(WORK REQUIRED) A faithful copy of the data below is required, leaving out every picture.

── INPUT DATA

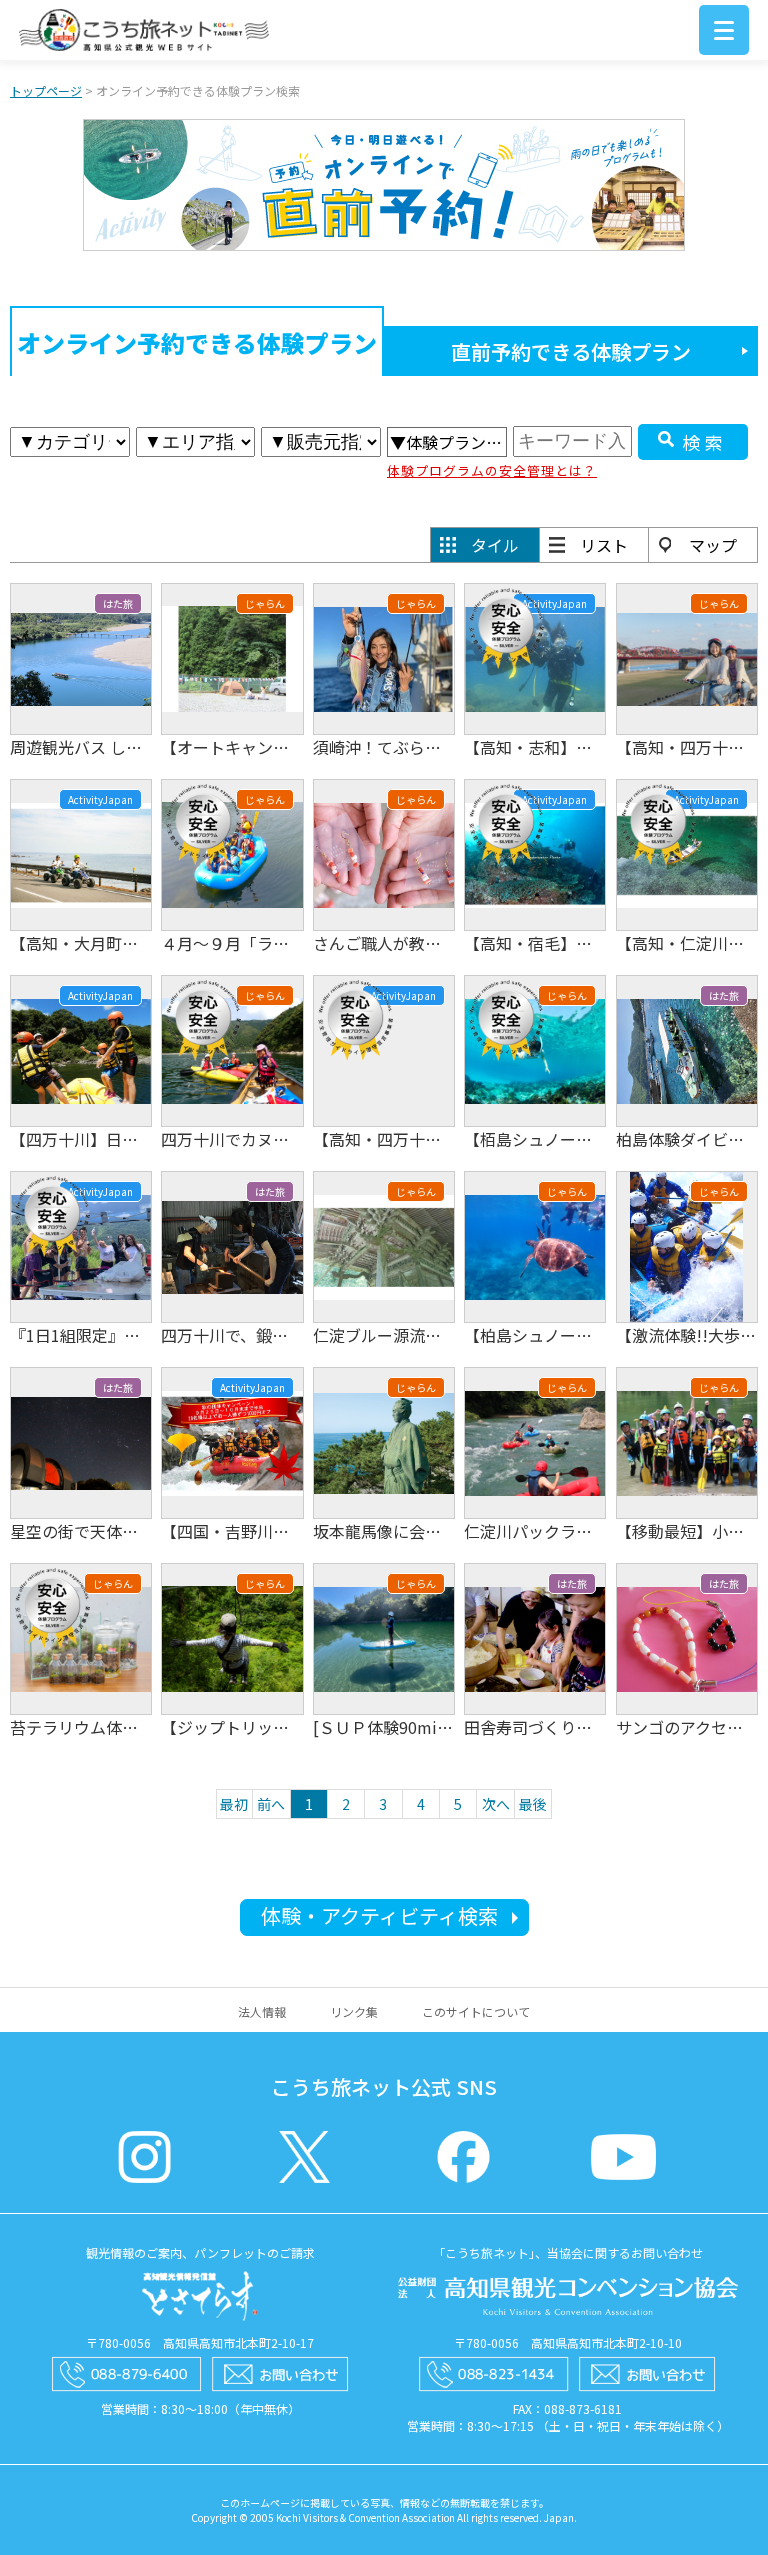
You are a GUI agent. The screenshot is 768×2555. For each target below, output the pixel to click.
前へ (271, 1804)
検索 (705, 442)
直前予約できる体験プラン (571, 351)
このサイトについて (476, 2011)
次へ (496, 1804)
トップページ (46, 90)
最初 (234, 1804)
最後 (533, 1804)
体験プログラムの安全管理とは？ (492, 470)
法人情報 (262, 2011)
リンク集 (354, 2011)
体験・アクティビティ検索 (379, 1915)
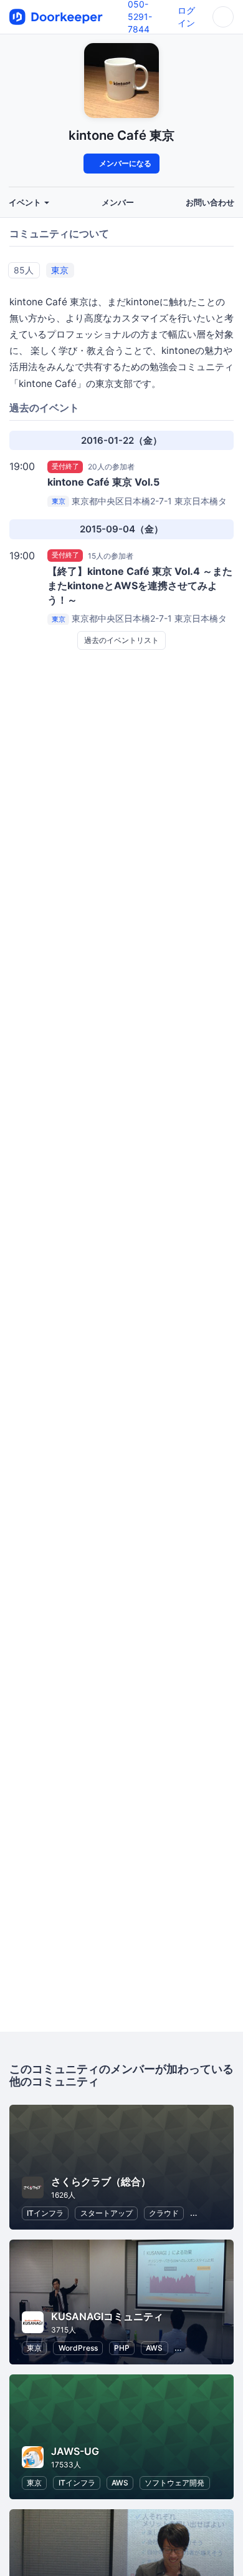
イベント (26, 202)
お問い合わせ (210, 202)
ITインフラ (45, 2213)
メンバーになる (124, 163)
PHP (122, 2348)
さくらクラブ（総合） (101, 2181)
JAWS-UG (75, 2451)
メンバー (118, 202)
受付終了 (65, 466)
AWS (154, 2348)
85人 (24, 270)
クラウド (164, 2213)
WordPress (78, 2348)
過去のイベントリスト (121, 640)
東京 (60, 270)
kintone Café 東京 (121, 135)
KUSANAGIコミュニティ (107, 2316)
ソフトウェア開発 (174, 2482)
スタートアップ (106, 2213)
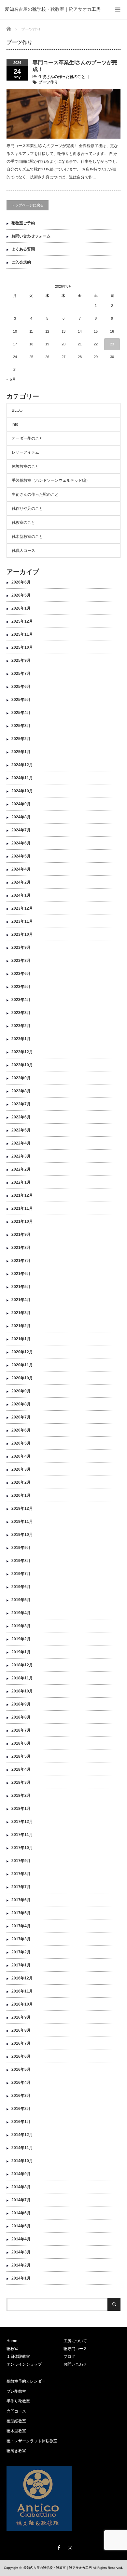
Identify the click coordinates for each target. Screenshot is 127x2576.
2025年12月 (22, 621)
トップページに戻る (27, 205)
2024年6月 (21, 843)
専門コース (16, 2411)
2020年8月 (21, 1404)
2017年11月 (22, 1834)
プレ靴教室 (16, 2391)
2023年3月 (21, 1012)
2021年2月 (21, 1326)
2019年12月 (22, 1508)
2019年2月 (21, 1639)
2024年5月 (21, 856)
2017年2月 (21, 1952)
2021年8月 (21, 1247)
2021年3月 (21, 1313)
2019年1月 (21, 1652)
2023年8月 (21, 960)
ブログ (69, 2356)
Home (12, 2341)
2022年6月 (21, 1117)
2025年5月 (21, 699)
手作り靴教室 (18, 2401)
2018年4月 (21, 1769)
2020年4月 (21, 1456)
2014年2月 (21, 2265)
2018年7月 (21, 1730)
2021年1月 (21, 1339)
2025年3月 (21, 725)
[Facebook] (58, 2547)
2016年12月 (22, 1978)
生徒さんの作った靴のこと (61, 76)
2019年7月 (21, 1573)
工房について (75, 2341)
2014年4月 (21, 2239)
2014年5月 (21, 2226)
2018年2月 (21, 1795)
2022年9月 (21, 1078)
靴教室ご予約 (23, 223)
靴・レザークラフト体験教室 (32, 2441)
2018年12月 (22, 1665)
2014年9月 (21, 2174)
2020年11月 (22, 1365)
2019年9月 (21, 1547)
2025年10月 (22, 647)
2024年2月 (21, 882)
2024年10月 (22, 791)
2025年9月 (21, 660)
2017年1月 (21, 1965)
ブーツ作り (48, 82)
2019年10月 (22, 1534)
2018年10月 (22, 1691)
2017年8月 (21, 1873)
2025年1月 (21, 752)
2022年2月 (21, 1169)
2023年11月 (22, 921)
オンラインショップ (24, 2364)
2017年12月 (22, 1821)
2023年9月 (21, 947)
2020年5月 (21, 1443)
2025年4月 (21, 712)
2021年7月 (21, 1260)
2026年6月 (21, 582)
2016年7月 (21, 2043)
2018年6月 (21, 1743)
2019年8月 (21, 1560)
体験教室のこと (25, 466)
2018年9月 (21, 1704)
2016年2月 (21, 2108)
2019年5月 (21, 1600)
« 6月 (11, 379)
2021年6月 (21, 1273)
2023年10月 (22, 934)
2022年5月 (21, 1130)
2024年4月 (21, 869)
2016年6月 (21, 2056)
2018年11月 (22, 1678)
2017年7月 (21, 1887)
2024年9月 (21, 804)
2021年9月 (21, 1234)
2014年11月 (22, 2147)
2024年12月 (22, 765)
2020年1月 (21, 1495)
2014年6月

────

(WRITTEN SOLUTION)
You are a GUI agent. The screenshot is 768×2555. For each target below, output the pixel to click.
前へ (271, 1804)
検索 (705, 442)
直前予約できる体験プラン (571, 351)
このサイトについて (476, 2011)
次へ (496, 1804)
トップページ (46, 90)
最初 (234, 1804)
最後 (533, 1804)
体験プログラムの安全管理とは？ (492, 470)
法人情報 (262, 2011)
リンク集 (354, 2011)
体験・アクティビティ検索 (379, 1915)
イベント (26, 202)
お問い合わせ (210, 202)
ITインフラ (45, 2213)
メンバーになる (124, 163)
PHP (122, 2348)
さくらクラブ（総合） (101, 2181)
JAWS-UG (75, 2451)
メンバー (118, 202)
受付終了 (65, 466)
AWS (154, 2348)
85人 (24, 270)
クラウド (164, 2213)
WordPress (78, 2348)
過去のイベントリスト (121, 640)
東京 (60, 270)
kintone Café 東京 (121, 135)
KUSANAGIコミュニティ (107, 2316)
ソフトウェア開発 (174, 2482)
スタートアップ (106, 2213)
Identify the click coordinates for each target. Screenshot is 127x2576.
2025年12月 (22, 621)
トップページに戻る (27, 205)
2024年6月 (21, 843)
専門コース (16, 2411)
2020年8月 (21, 1404)
2017年11月 (22, 1834)
プレ靴教室 (16, 2391)
2023年3月 (21, 1012)
2021年2月 (21, 1326)
2019年12月 (22, 1508)
2019年2月 (21, 1639)
2024年5月 (21, 856)
2017年2月 (21, 1952)
2021年8月 (21, 1247)
2021年3月 (21, 1313)
2019年1月 (21, 1652)
2023年8月 (21, 960)
ブログ (69, 2356)
Home (12, 2341)
2022年6月 (21, 1117)
2025年5月 (21, 699)
手作り靴教室 (18, 2401)
2018年4月 (21, 1769)
2020年4月 (21, 1456)
2014年2月 (21, 2265)
2018年7月 (21, 1730)
2021年1月 (21, 1339)
2025年3月 (21, 725)
[Facebook] (58, 2547)
2016年12月 (22, 1978)
生徒さんの作った靴のこと (61, 76)
2019年7月 (21, 1573)
工房について (75, 2341)
2014年4月 (21, 2239)
2014年5月 (21, 2226)
2018年2月 (21, 1795)
2022年9月 (21, 1078)
靴教室ご予約 (23, 223)
靴・レザークラフト体験教室 (32, 2441)
2018年12月 (22, 1665)
2014年9月 (21, 2174)
2020年11月 (22, 1365)
2019年9月 (21, 1547)
2025年10月 (22, 647)
2024年2月 (21, 882)
2024年10月 (22, 791)
2025年9月 (21, 660)
2017年1月 (21, 1965)
ブーツ作り (48, 82)
2019年10月 (22, 1534)
2018年10月 (22, 1691)
2017年8月 (21, 1873)
2025年1月 (21, 752)
2022年2月 (21, 1169)
2023年11月 (22, 921)
オンラインショップ (24, 2364)
2017年12月 (22, 1821)
2023年9月 (21, 947)
2020年5月 (21, 1443)
2025年4月 (21, 712)
2021年7月 (21, 1260)
2026年6月 (21, 582)
2016年7月 (21, 2043)
2018年6月 (21, 1743)
2019年8月 (21, 1560)
体験教室のこと (25, 466)
2018年9月 (21, 1704)
2016年2月 (21, 2108)
2019年5月 (21, 1600)
« 6月 (11, 379)
2021年6月 (21, 1273)
2023年10月 (22, 934)
2022年5月 (21, 1130)
2024年4月 (21, 869)
2016年6月 (21, 2056)
2018年11月 (22, 1678)
2017年7月 (21, 1887)
2024年9月 (21, 804)
2021年9月 (21, 1234)
2014年11月 (22, 2147)
2024年12月 (22, 765)
2020年1月 (21, 1495)
2014年6月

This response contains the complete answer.